Dodał, że 60-tysięczna inicjatywa wsparcia Beauty Razem zwróciła się do Ministra Finansów o odroczenie terminu obowiązkowej instalacji kas fiskalnych online o 6 miesięcy tj. do 1 stycznia 2022 r.

- Pozostały już tylko dwa tygodnie na wymianę urządzeń i nie każda firma zdąży je wymienić. Jedynym wyjściem pozostała prośba do Ministra Finansów o dodatkowy czas, bo bez przesunięcia terminów, rozporządzenie może być nieskuteczne - zaznaczył.

Dodał, że przedsiębiorcy zwracają uwagę na ograniczoną liczbę kas fiskalnych na rynku.

- W najbliższych dwóch tygodniach producenci mogą nie zaspokoić popytu, bo obowiązkową fiskalizacją mają być objęci także lekarze, prawnicy i branża budowlana. Konsekwencją mogą być opóźnienia w dostawach, wzrost cen urządzeń i masowe indywidualne prośby firm o odroczenie terminu na podstawie art. 48 ordynacji podatkowej - ocenił.


Problem dotyczy 50 tys. firm

Lider Beauty Razem przypomniał, że branża fryzjersko-kosmetyczna funkcjonuje dopiero sześć tygodni po drugim lockdownie, którego straty szacowane są na 4 mld zł.

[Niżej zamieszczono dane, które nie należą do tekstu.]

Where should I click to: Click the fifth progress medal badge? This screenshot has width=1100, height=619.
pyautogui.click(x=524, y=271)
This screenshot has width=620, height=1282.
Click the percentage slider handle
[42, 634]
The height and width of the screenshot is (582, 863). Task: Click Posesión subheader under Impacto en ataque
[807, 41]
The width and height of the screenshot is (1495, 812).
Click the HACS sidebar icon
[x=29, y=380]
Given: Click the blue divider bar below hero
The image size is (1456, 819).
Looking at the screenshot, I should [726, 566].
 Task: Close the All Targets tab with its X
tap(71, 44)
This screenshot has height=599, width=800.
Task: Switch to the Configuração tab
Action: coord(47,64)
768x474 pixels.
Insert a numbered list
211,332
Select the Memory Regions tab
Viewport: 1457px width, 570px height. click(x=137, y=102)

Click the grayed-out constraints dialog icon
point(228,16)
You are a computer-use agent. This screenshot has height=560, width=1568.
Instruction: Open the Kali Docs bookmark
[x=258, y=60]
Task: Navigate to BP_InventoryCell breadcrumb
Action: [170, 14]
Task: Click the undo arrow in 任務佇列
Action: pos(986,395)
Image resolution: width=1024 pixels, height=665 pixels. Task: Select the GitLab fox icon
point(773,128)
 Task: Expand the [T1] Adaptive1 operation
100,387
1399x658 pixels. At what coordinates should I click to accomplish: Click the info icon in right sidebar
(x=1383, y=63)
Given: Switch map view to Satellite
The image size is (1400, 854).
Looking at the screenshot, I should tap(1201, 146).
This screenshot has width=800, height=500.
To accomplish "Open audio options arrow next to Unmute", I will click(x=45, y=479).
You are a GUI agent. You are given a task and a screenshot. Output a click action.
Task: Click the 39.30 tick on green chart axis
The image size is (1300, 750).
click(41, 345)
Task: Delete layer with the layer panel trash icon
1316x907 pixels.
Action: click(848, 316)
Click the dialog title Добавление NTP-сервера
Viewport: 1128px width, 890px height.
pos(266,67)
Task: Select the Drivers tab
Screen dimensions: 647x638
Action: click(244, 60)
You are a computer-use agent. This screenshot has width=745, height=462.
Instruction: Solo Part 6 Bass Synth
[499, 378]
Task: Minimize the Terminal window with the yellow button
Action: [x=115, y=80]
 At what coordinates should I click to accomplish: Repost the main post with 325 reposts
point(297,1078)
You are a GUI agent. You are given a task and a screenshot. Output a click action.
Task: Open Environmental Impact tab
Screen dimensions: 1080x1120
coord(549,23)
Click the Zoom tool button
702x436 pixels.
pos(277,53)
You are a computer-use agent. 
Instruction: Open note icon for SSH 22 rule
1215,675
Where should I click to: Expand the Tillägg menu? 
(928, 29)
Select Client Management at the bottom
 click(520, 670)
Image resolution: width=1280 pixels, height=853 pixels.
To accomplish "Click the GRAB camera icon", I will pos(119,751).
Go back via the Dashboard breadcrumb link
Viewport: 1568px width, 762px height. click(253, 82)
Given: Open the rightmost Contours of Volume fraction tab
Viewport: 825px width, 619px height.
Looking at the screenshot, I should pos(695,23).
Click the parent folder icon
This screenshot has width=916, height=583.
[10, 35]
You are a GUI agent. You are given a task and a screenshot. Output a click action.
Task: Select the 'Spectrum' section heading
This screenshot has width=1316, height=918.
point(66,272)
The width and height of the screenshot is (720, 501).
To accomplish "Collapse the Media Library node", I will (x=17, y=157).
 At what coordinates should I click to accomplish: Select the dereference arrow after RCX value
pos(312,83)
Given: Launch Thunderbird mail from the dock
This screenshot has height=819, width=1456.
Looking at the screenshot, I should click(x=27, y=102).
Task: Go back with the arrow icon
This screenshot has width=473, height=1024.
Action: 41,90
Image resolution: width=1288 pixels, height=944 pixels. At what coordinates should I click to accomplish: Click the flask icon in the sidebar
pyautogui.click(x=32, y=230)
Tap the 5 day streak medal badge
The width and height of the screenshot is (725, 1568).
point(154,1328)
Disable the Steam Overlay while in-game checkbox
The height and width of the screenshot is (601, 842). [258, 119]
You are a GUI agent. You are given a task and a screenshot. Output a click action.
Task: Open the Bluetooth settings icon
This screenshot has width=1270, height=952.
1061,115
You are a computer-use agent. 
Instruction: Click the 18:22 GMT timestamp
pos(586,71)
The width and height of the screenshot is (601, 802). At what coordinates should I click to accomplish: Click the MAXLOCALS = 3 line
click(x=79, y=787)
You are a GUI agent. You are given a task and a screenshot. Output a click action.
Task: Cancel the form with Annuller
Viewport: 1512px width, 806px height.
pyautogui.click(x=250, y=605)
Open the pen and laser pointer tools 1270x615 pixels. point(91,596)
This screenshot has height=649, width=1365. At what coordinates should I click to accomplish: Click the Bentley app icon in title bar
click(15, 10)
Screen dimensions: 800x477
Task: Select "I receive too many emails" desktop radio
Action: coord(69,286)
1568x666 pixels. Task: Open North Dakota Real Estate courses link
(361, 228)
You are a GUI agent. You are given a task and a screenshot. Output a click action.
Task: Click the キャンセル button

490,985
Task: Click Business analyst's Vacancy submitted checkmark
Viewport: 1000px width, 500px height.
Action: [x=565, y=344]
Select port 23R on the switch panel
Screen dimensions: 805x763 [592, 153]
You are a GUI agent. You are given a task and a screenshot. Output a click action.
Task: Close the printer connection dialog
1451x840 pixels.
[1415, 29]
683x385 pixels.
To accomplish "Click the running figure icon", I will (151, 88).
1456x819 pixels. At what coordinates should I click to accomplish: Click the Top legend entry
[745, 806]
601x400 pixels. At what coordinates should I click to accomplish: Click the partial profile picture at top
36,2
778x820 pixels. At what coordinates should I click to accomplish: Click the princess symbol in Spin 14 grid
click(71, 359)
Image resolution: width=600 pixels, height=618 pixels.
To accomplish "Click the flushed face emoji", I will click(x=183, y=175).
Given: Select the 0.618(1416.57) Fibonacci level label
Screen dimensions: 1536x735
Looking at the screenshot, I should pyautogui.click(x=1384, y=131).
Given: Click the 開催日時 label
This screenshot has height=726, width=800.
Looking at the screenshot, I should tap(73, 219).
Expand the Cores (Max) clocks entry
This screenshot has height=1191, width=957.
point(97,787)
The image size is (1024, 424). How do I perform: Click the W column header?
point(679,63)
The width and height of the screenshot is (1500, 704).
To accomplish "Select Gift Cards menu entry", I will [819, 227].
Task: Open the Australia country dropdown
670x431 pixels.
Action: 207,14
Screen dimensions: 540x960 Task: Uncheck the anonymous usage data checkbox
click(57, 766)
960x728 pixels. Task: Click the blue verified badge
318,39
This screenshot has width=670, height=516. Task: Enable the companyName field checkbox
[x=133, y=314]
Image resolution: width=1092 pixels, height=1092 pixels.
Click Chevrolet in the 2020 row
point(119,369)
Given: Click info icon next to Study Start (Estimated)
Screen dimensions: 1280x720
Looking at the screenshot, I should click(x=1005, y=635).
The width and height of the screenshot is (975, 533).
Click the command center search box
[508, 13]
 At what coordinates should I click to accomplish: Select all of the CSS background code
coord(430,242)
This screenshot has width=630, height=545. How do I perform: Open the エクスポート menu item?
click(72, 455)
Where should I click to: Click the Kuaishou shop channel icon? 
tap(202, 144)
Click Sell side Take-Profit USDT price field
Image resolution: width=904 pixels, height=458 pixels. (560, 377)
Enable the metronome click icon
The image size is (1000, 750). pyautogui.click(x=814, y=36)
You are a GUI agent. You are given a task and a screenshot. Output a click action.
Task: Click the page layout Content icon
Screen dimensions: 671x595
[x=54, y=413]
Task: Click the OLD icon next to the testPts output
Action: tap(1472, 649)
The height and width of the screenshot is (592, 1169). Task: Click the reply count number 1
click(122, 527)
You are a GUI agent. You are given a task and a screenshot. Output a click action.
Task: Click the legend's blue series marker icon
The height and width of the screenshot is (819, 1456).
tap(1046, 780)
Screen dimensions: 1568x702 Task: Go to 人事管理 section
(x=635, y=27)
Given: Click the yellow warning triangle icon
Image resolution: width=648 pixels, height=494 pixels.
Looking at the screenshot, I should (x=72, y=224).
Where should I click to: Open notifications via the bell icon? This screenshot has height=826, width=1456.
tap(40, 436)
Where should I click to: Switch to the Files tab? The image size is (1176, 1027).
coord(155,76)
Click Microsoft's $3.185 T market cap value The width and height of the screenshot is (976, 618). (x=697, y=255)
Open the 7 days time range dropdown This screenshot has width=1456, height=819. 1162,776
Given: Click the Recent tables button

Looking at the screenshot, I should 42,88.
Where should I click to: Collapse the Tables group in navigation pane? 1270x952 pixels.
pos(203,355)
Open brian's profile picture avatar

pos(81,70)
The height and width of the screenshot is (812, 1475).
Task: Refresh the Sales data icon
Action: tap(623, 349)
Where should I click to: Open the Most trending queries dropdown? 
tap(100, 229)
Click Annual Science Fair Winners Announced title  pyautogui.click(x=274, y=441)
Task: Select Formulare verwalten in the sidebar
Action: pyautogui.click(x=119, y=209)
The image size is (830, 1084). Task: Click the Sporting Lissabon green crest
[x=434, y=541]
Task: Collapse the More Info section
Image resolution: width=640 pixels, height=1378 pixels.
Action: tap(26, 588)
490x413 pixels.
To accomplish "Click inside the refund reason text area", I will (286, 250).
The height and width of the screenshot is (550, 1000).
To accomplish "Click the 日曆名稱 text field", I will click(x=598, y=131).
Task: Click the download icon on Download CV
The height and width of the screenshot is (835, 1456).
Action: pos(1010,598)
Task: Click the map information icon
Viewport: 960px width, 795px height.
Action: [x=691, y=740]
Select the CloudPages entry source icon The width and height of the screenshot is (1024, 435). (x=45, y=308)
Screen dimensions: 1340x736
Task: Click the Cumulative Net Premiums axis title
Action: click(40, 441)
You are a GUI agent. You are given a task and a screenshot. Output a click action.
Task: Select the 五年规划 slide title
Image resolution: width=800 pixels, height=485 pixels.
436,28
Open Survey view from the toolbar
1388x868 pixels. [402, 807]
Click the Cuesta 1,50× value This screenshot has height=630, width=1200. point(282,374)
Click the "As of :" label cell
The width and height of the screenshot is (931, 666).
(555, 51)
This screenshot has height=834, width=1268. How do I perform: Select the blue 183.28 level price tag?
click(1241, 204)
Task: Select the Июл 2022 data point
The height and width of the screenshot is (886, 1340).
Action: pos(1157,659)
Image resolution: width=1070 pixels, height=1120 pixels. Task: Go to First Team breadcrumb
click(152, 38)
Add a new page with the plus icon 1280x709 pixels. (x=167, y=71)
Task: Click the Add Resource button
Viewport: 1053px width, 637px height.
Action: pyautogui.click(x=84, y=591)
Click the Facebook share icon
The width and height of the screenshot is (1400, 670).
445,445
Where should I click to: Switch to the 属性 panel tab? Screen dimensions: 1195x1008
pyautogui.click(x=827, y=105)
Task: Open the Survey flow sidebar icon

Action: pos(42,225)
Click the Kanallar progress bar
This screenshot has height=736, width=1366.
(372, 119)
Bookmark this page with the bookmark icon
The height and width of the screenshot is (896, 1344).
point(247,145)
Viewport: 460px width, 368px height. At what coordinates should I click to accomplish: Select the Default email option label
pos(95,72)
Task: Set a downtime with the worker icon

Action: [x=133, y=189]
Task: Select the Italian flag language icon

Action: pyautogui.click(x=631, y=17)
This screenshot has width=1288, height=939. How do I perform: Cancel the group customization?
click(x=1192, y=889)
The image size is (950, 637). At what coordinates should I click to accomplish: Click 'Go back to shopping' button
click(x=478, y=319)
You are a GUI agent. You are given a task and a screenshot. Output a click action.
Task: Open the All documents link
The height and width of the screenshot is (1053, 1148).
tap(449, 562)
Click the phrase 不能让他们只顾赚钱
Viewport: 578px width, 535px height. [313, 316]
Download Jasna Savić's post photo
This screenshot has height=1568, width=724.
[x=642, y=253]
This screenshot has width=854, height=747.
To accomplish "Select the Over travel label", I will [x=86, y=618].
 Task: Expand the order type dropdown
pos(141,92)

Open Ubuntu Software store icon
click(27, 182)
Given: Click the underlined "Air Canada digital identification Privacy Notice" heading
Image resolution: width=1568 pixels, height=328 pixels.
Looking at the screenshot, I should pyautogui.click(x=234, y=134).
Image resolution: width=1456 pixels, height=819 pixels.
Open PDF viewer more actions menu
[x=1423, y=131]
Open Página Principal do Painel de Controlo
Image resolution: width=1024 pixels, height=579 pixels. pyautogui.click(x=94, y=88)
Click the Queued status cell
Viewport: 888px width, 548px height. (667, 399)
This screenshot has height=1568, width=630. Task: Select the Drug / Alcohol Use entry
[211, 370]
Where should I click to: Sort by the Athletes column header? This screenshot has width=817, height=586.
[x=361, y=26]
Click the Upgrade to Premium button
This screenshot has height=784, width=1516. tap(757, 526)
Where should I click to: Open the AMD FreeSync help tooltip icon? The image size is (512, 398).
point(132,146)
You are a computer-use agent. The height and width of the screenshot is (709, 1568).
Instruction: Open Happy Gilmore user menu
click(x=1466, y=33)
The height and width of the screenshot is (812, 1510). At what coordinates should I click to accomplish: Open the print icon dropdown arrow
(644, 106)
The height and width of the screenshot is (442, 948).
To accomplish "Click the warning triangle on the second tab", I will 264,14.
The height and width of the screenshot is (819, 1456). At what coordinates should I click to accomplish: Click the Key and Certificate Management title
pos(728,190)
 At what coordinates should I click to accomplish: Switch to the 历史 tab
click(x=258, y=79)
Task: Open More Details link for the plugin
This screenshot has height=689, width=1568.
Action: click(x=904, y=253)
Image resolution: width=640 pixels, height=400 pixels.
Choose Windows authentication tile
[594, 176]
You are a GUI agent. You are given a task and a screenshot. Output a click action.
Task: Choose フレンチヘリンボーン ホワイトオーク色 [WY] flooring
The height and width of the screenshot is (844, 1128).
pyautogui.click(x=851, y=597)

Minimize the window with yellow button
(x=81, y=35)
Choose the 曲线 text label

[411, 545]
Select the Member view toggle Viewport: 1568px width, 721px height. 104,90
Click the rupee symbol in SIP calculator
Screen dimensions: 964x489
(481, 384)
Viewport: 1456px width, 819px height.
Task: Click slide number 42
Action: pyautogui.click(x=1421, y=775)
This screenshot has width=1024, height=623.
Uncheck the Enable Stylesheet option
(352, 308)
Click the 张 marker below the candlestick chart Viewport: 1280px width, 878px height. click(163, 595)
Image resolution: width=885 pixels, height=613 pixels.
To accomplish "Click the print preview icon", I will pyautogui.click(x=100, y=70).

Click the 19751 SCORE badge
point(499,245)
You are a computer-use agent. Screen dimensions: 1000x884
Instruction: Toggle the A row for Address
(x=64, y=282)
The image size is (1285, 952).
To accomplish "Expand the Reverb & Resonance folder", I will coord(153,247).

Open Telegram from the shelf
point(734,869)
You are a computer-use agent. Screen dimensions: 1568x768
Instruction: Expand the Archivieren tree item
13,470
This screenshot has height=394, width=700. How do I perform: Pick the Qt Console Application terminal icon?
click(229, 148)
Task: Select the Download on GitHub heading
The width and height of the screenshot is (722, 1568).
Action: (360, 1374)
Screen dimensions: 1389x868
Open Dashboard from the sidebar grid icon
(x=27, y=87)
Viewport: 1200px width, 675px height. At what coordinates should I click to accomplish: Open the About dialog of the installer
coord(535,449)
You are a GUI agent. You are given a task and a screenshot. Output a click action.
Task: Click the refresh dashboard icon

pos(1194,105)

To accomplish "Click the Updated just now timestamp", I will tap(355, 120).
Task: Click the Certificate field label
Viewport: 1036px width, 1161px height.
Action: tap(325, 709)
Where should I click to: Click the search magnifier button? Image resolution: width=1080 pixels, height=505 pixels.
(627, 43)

- Dla wielu firm pomoc z Tarcz nie zrekompensowała przestoju. Przedsiębiorcy skupieni są na pracy i spłacie bieżących zobowiązań, a koszty kas są znacznym obciążeniem dla najmniejszych firm - wyjaśnił.

W jego ocenie, prognozy na jesień nie napawają przedsiębiorców optymizmem.

Inicjatywa Beauty Razem podaje, że sektor fryzjersko-kosmetyczny to ponad 147 tys. podmiotów gospodarczych zarejestrowanych w CEIDG, tworzących wraz z branżami powiązanymi ok. 300 tys. miejsc pracy. Problem dostępności kas może dotyczyć 50 tys. firm.